1Department of Mathematical Sciences, University of Liverpool, PO Box 147, Liverpool L69 3BX, UK, 2Department of Mathematics, Heriot-Watt University, Edinburgh EH14 4AS, UK, 3Institute of Biological Sciences, University of Stirling, Stirling FK9 5LQ, UK and 4Department of Mathematics, University of Turku, FIN-20014 Turku, Finland

Author to whom all correspondence should be addressed.
e-mail: a.r.white@hw.ac.uk


In this paper, we use the theory of adaptive dynamics to highlight the differences in evolutionary behaviour when contrasting formulations of the carrying capacity are used. We use two predator–prey systems, one with a fixed carrying capacity and one in which the carrying capacity is an emergent property compounded of an intrinsic growth rate and a susceptibility to crowding.

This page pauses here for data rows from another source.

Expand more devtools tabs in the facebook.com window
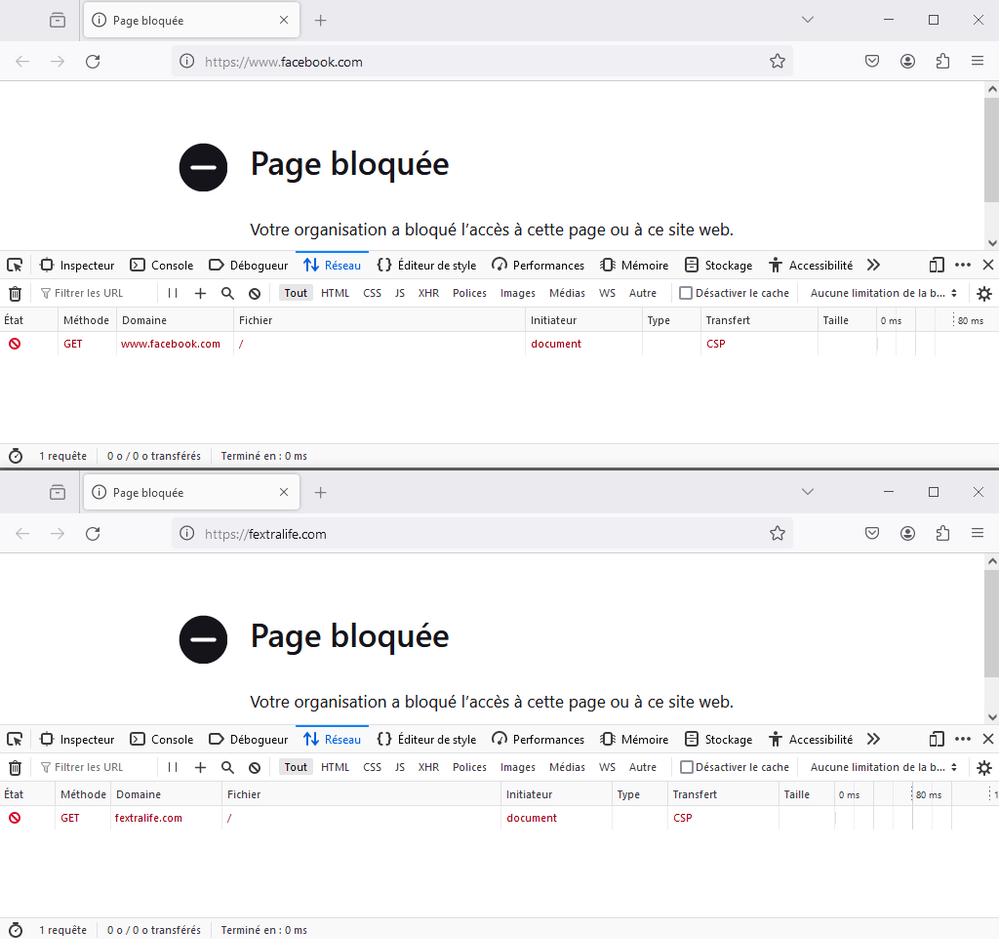 click(x=873, y=266)
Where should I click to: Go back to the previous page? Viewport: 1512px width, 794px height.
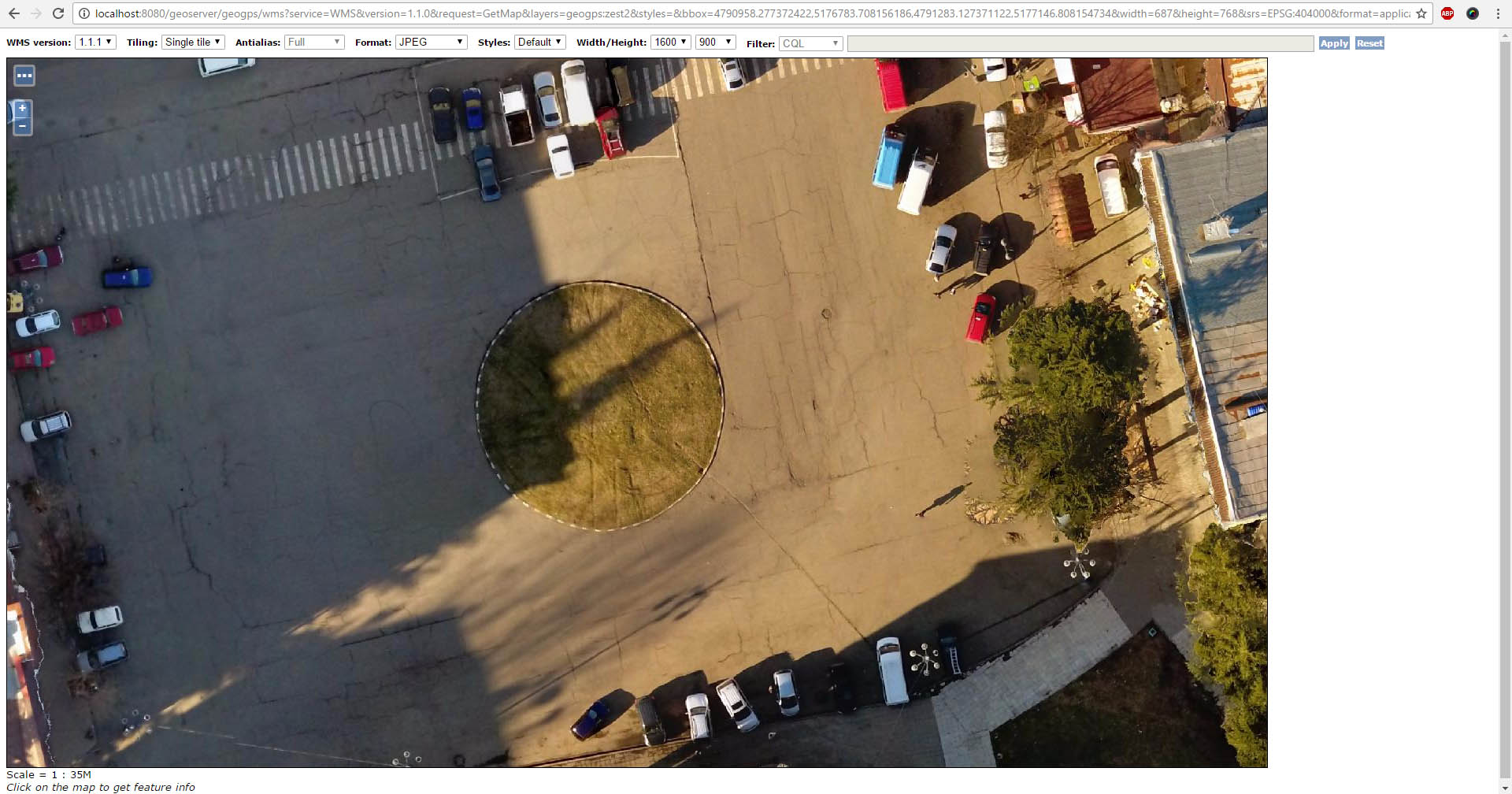14,13
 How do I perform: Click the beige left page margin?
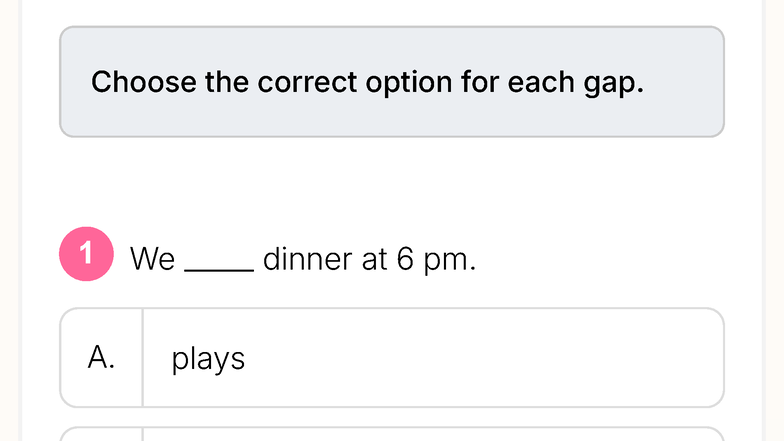pos(9,220)
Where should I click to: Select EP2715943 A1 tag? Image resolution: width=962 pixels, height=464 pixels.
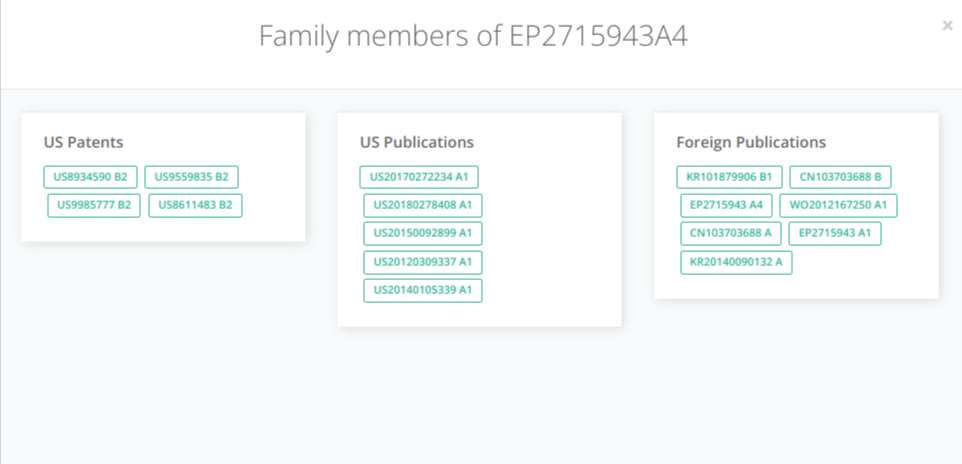pyautogui.click(x=835, y=234)
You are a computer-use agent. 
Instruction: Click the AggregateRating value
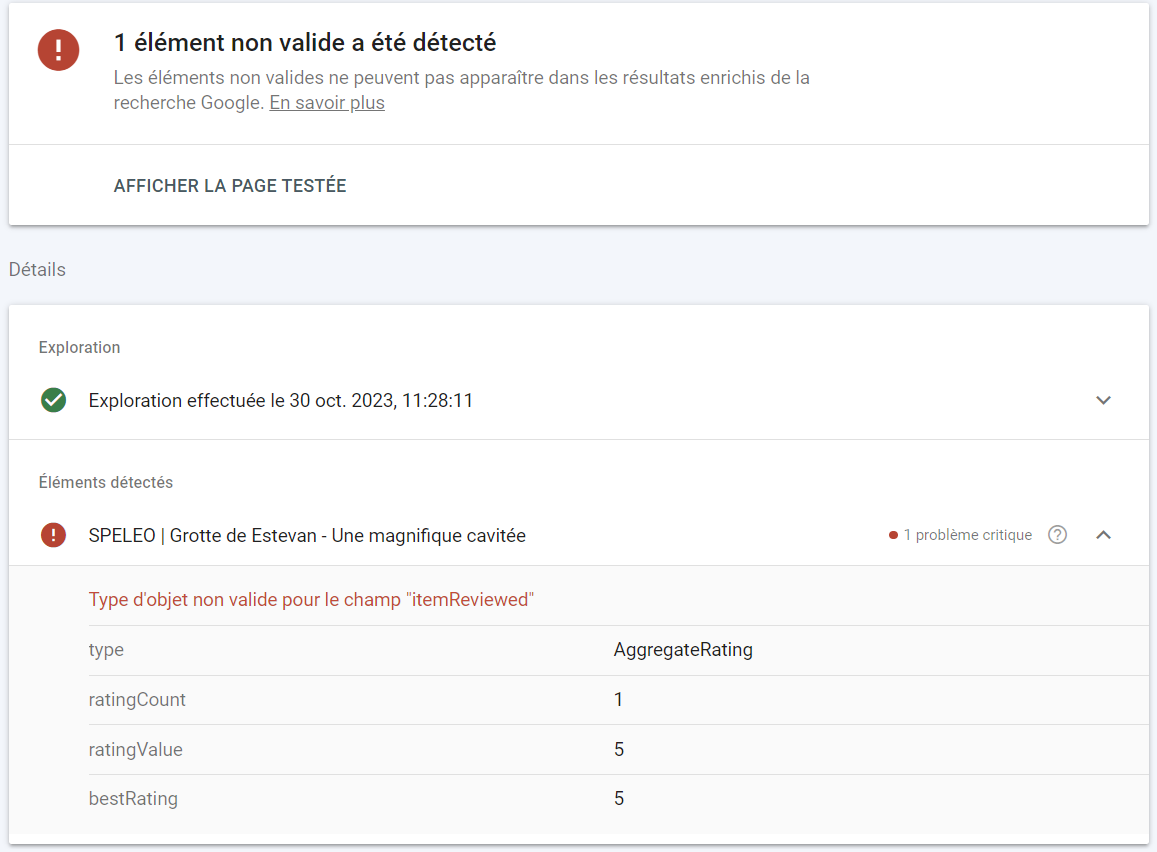click(x=682, y=650)
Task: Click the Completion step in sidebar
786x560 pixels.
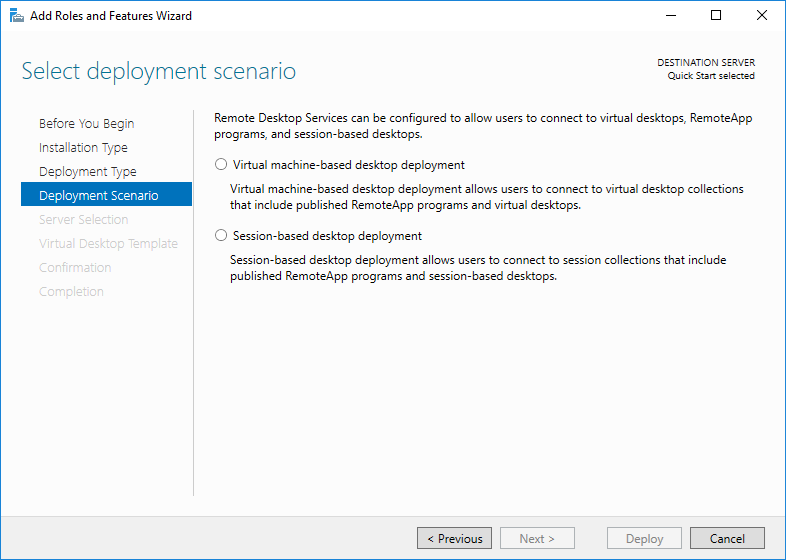Action: coord(71,292)
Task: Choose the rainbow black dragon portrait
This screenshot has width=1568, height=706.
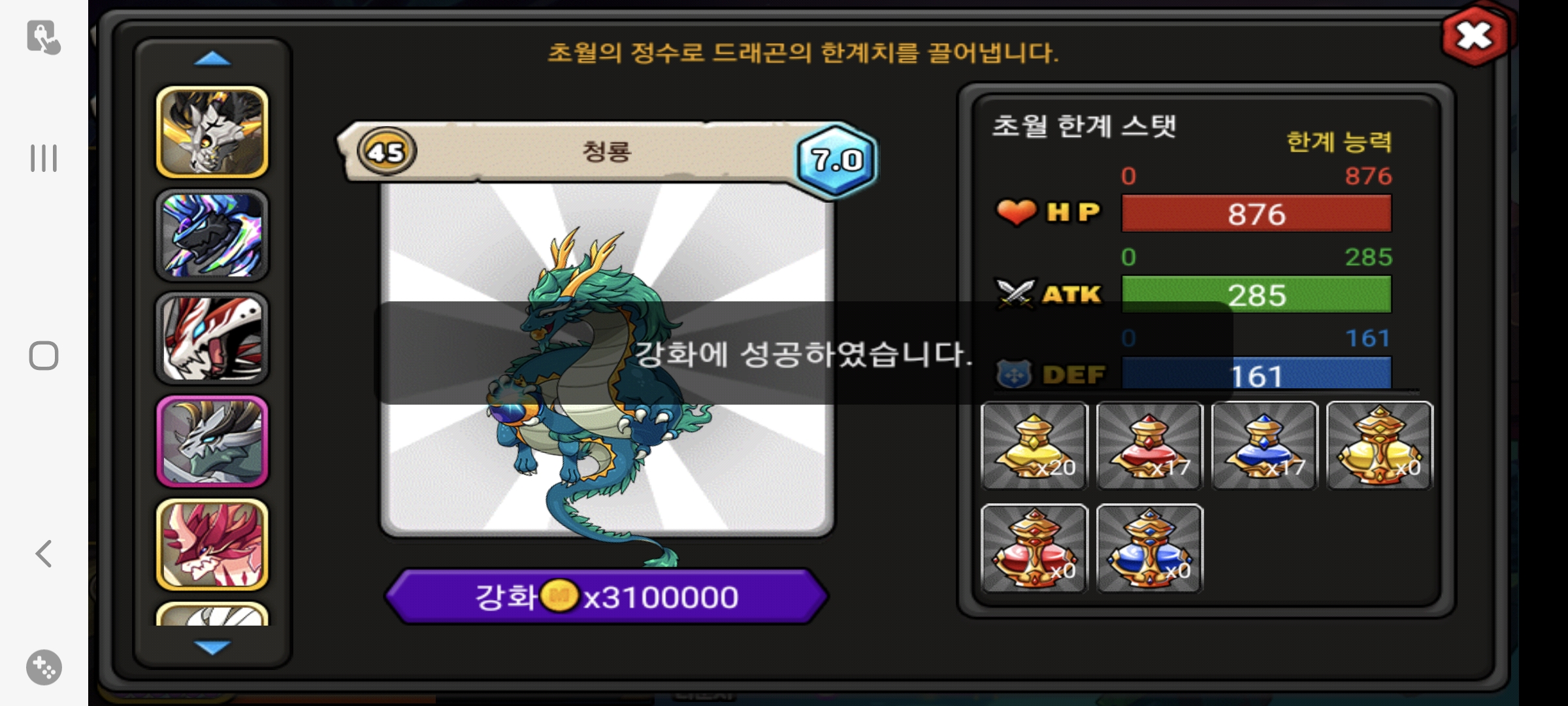Action: pyautogui.click(x=212, y=235)
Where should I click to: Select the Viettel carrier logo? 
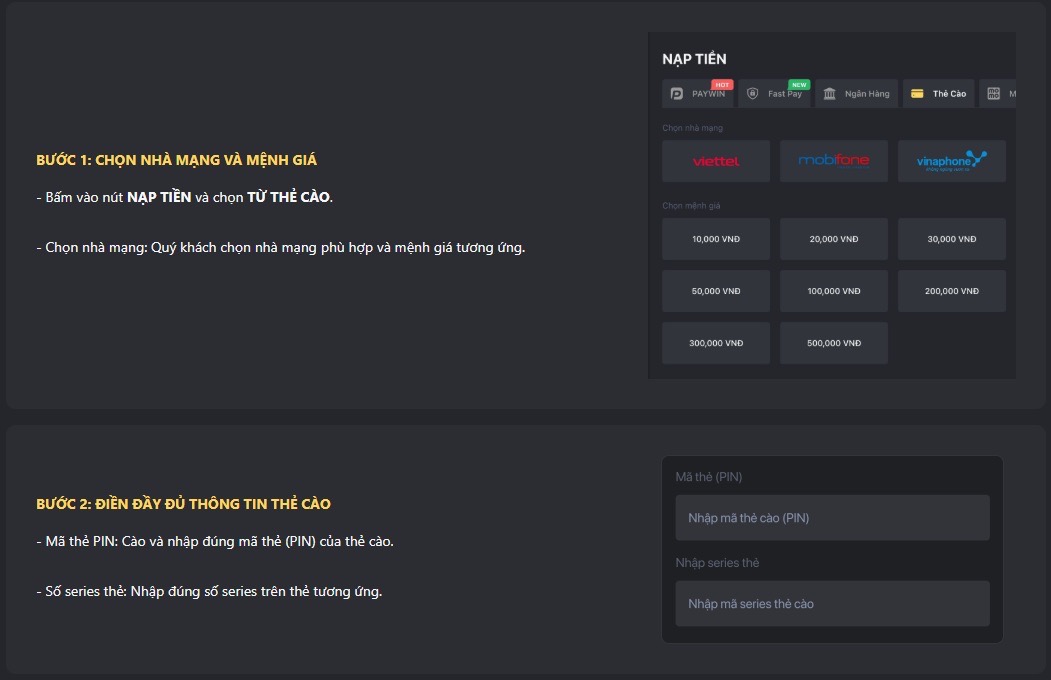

We consider prey evolution in both systems and link the evolving parameters by a trade-off which requires that prey with higher per capita growth experience a greater risk of predation. We find that the two approaches for representing the carrying capacity can lead to markedly different evolutionary behaviour. In particular, the possibility of exhibiting evolutionary branching requires an emergent carrying capacity. This is significant, since evolutionary branching is regarded as a possible mechanism by which sympatric speciation may occur.

Keywords: adaptive dynamics, carrying capacity, evolutionary branching, speciation.